Shit, I have a hard time keeping my semi chrome engine bay clean on my daily. I cant imagine having to keep up a chrome undercarriage.


----------



## Homie Styln (Dec 4, 2003)

I really don't care cause I'm a lowrider and when I park my car I lay it on the ground so if you wanna crall under my car to see the undercarriage have at it..
But to each his own, I wash my undercarriage about 2 twice a month, I mean I get under my car and scrub it.. No chrome, I've got powder coated frame and flaked out suspension..

just my 2cent


----------



## Skim (May 26, 2005)

> _Originally posted by milkbone_@Mar 5 2011, 12:27 PM~20021779
> *:yes:  :yes:  :yes:
> *


i love seeing a car mashing down the highway locked up at drive height, chromed out A arrms and rear end gleaming. that's what i always loved about lowriders even before i ever had one.


----------



## 8t4mc (Jun 14, 2010)

> _Originally posted by Homie Styln_@Mar 5 2011, 03:36 PM~20022685
> *I really don't care cause I'm a lowrider and when I park my car I lay it on the ground so if you wanna crall under my car to see the undercarriage have at it..
> But to each his own, I wash my undercarriage about 2 twice a month, I mean I get under my car and scrub it.. No chrome, I've got powder coated frame and flaked out suspension..
> 
> ...


Im a lowrider to.and when im parked Im layed down also....But when its time to go the chrome comes out to play its a nice feeling. :biggrin:


----------



## og069 (Apr 27, 2010)

> _Originally posted by Skim_@Mar 5 2011, 04:24 PM~20023210
> *i love seeing a car mashing down the highway locked up at drive height, chromed out A arrms and rear end gleaming. that's what i always loved about lowriders even before i ever had one.
> *


 :thumbsup: :yes: but then we clean it 1 day every few weeks aint nonthing what else we going 2 do watch tv ill,d rather wash n polish my ride :yes:  :biggrin:


----------



## TOPFAN (Aug 21, 2002)

> _Originally posted by lone star_@Mar 5 2011, 09:30 AM~20021195
> *ive had a couple cars with chrome.  1 car with 4000 dollar chrome and a couple with 1500 dollar chrome.  my experiece is  you get what u pay for.  but if the car is going to be driven. i mean freeway driven , regularly. i cant see spending more than 2000 on chrome.    after a while it will all look like shit if the car is driven at all.  spring pockets will chip, deep cups will chip. its nice to have,  but keep in mind alot of those magazine cars with chrome and paint dont get driven.
> *



X2


----------



## pesco 64 (Feb 5, 2011)

Thanks for all the input fellas.

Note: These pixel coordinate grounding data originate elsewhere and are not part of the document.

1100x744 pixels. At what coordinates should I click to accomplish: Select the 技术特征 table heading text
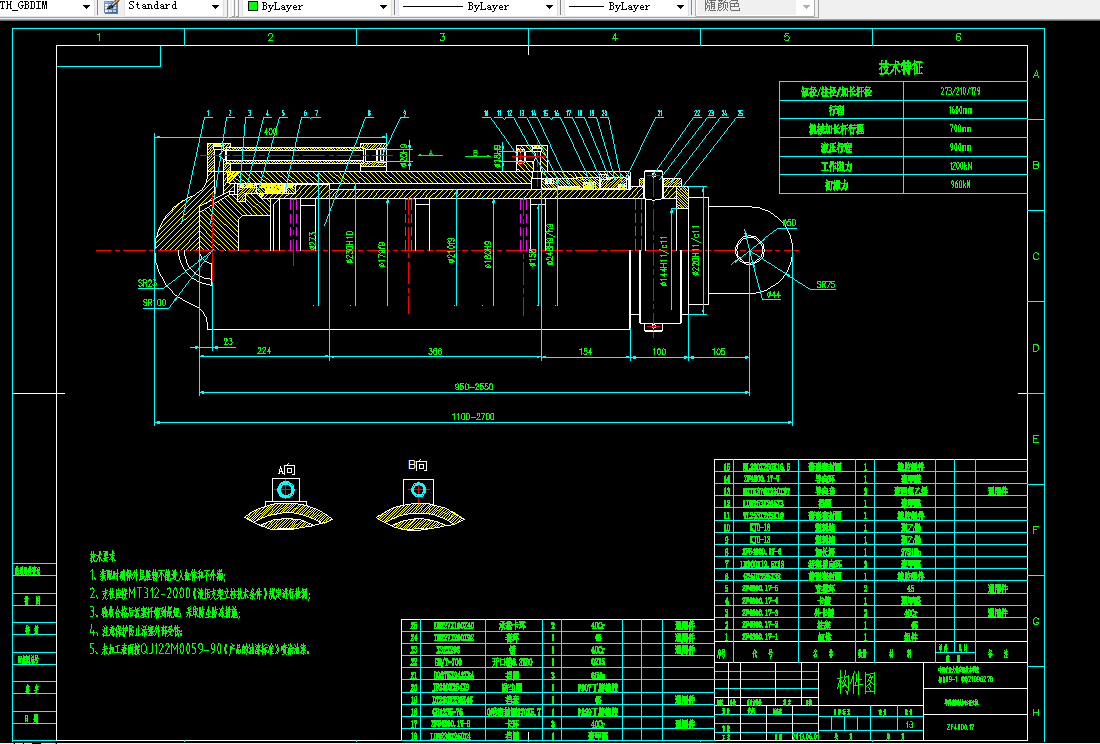[901, 68]
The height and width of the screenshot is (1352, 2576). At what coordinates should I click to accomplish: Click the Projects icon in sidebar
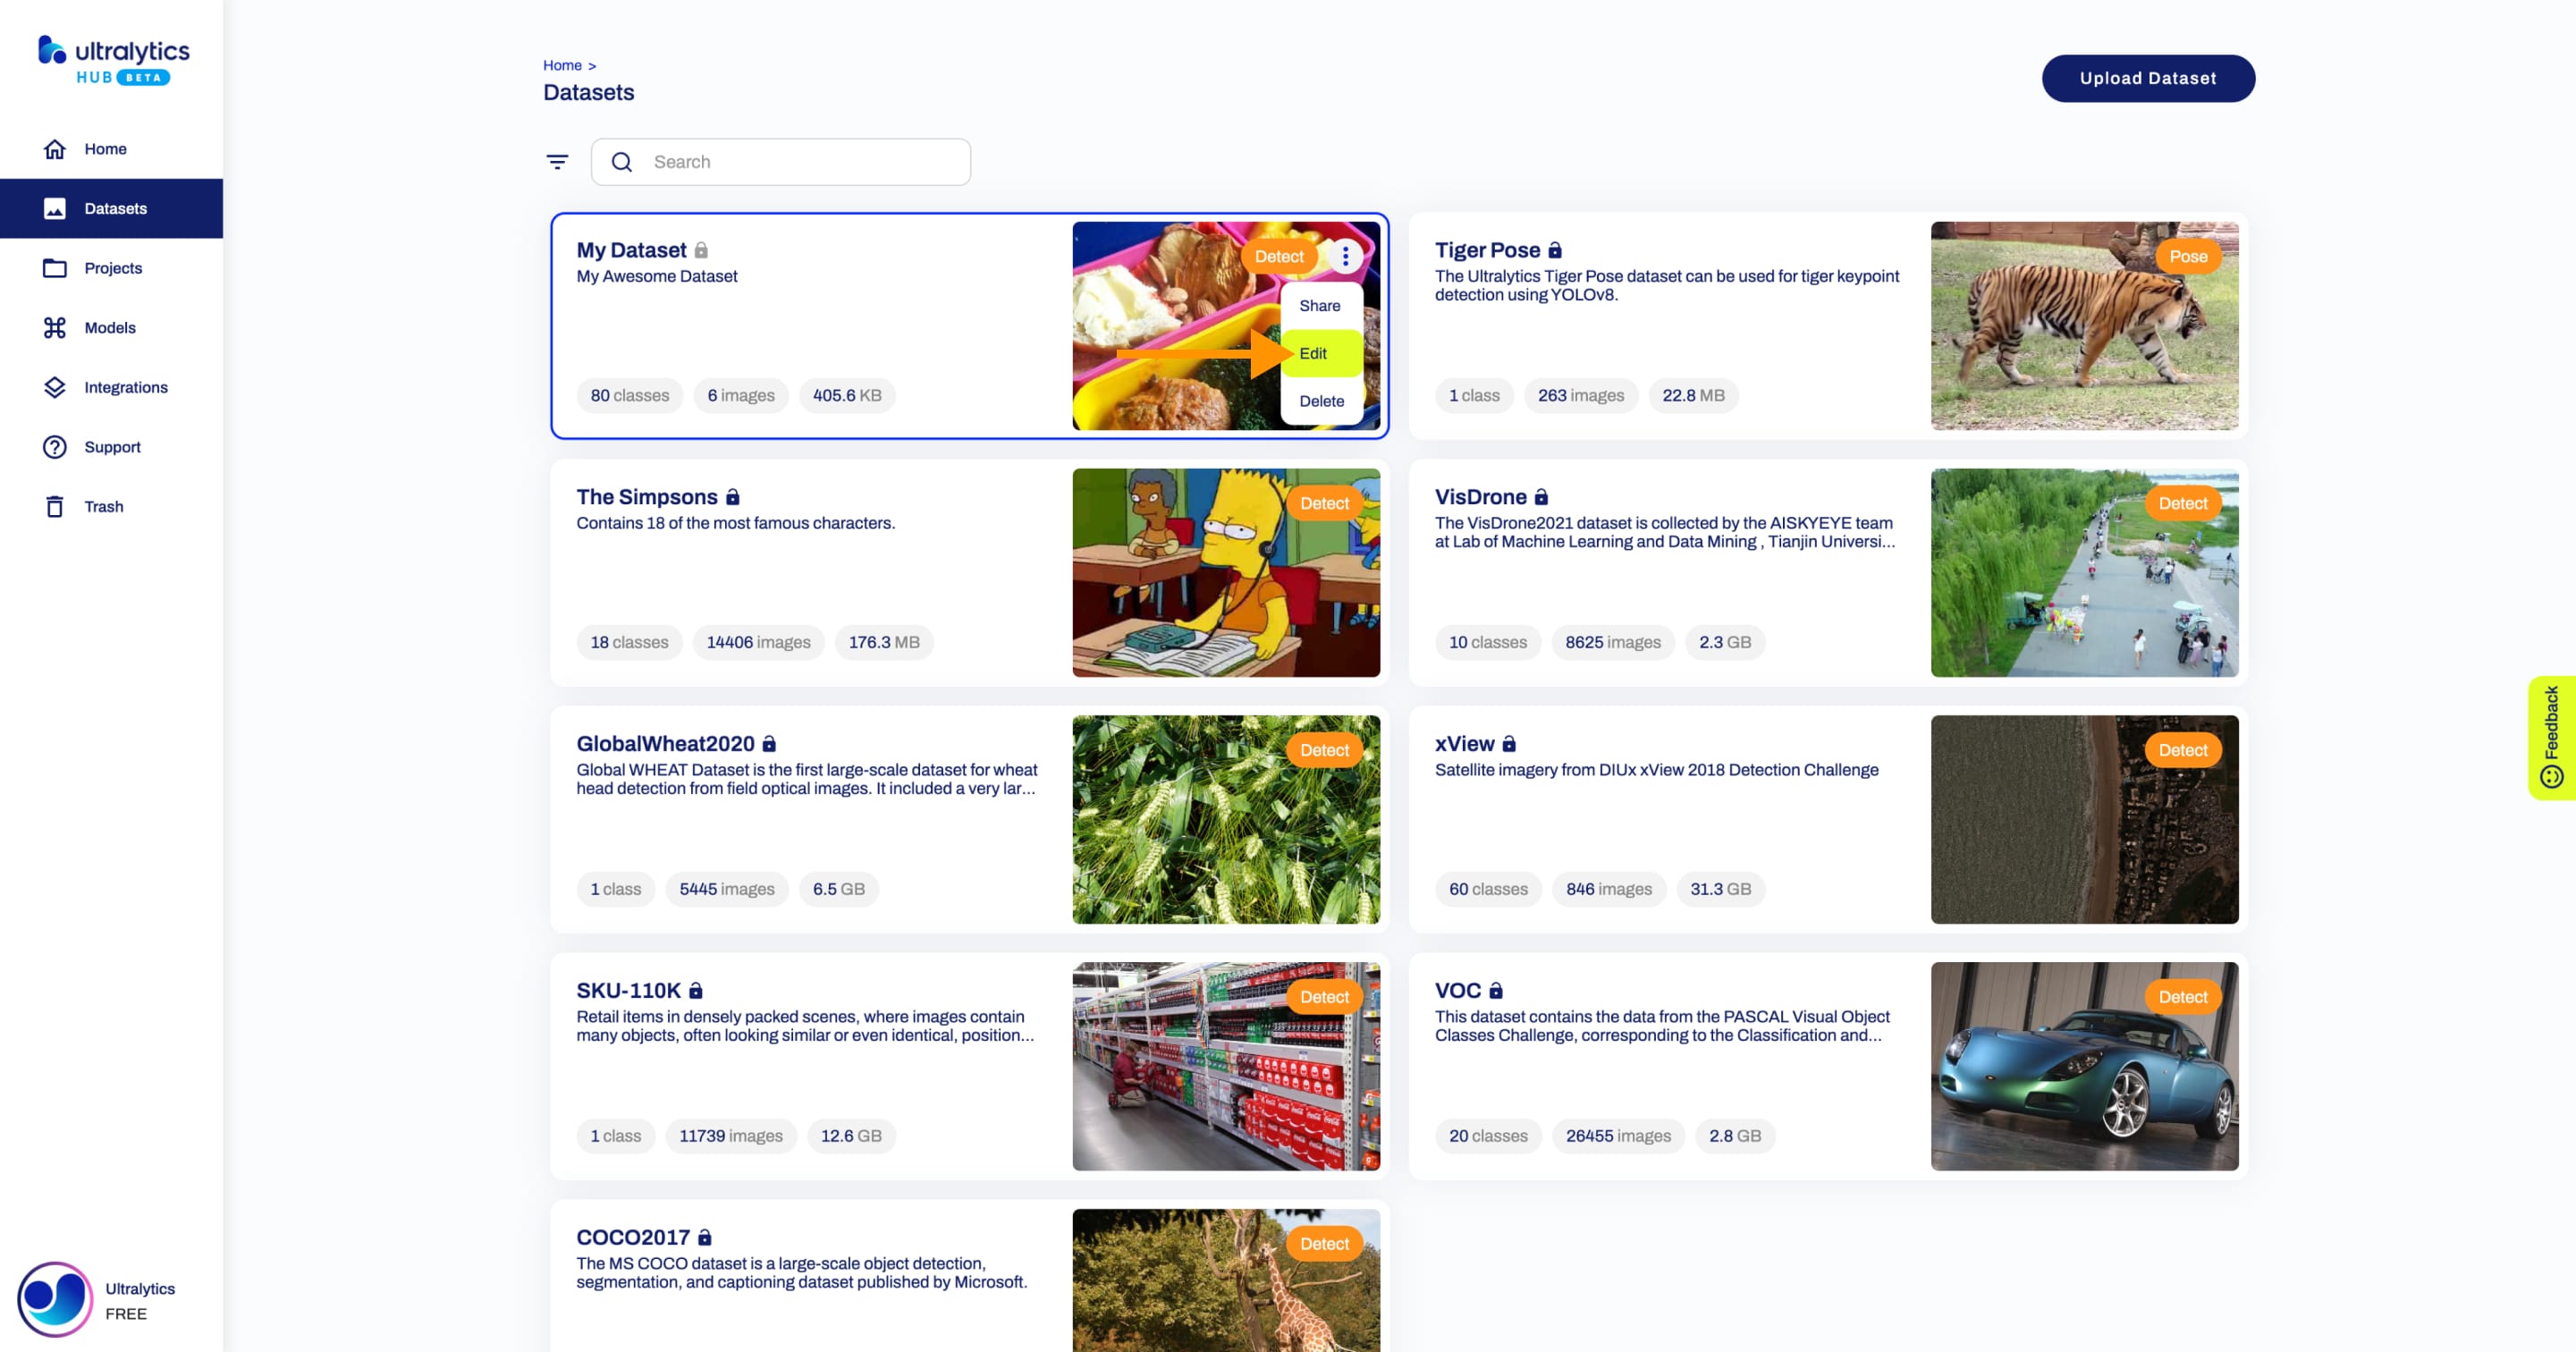[55, 266]
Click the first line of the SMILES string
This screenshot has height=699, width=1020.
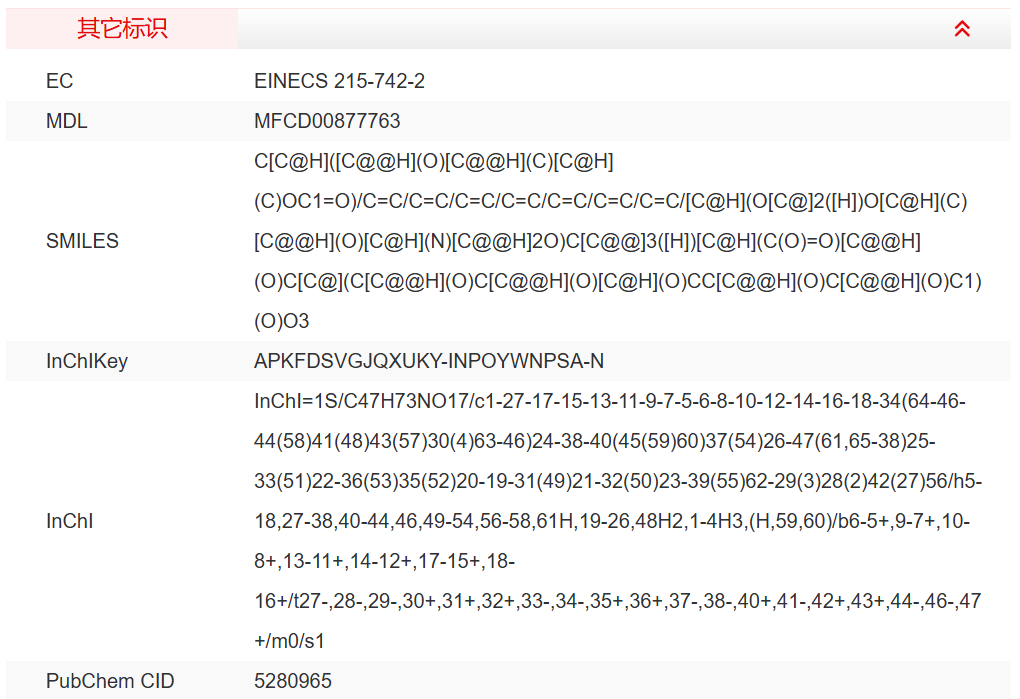pyautogui.click(x=433, y=161)
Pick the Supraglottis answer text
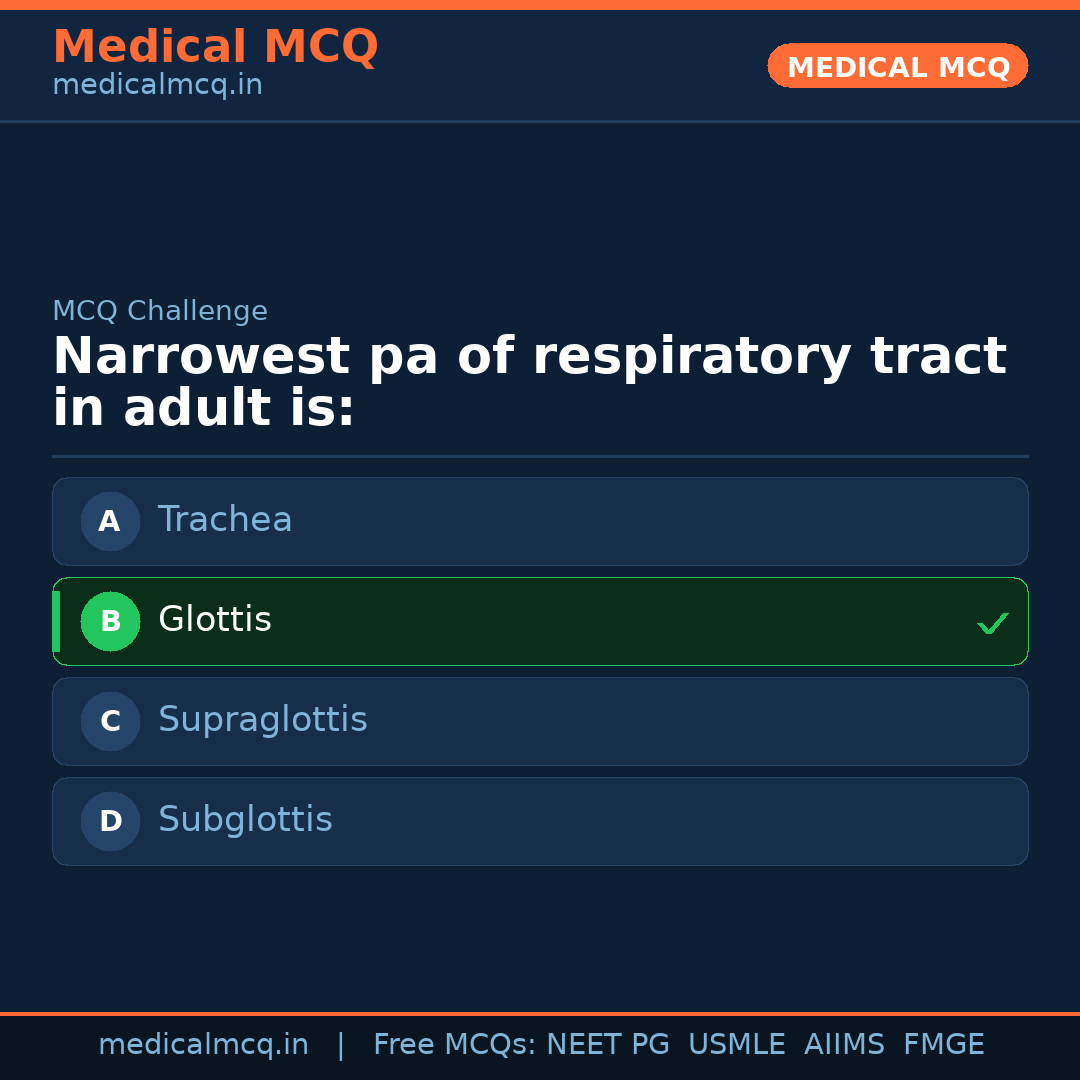 click(263, 720)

It looks like black powder coating is the way to go. I figured if I would do chrome undies, I would do just the front suspension and powder coat the rear because I love the layed out look and face up ass down... I've never liked seeing lowriders "locked up" parked or in motion. So how long is powder coating expected to last on undercarriage since it is more durable?


----------



## OKJessie (Mar 1, 2010)

CLEAN LOWS ARE ALL HIGH MAINTENANCE PRETTY MUCH I THINK. THE SAME ATTENTION YOU PUT INTO CHROME SHOULD BE PUT TOWARDS THE REST OF YOUR RIDE!! IF YOU GOT THE CASH IT WOULDN'T HURT TO GIVE IT A TRY HOMIE....GOOD LUCK!!


----------



## Skim (May 26, 2005)

> _Originally posted by pesco 64_@Mar 5 2011, 07:25 PM~20023800
> *Thanks for all the input fellas. It looks like black powder coating is the way to go. I figured if I would do chrome undies, I would do just the front suspension and powder coat the rear because I love the layed out look and face up ass down... I've never liked seeing lowriders "locked up" parked or in motion. So how long is powder coating expected to last on undercarriage since it is more durable?
> *


its a fact that once u getflying down 635 you gonna lock that bitch up mayne :biggrin: why not do a combination of a little chrome and a little powder coating.


----------



## pesco 64 (Feb 5, 2011)

> _Originally posted by Skim_@Mar 5 2011, 08:05 PM~20024324
> *its a fact that once u getflying down  635 you gonna lock that bitch up mayne :biggrin: why not do a combination of a little chrome and a little powder coating.
> *


Most people like the high lock up but in my opinion, it's ugly and... just not *low*rider. I'll just go with the powder coating. I don't mind spending the money on chrome but at the price it is, I want want it to stay looking good for a while.


----------



## TUKINSTANG (Sep 19, 2003)

I have always wanted chrome undies and I finally got them and I cant stop chromin stuff... Mine is a driver but you have to clean it...I say if you want chrome get it and take pride in your ride.... when u get out of your low u proably have a microfiber with u and u wipe down the paint well just do it all....have fun stay chrome....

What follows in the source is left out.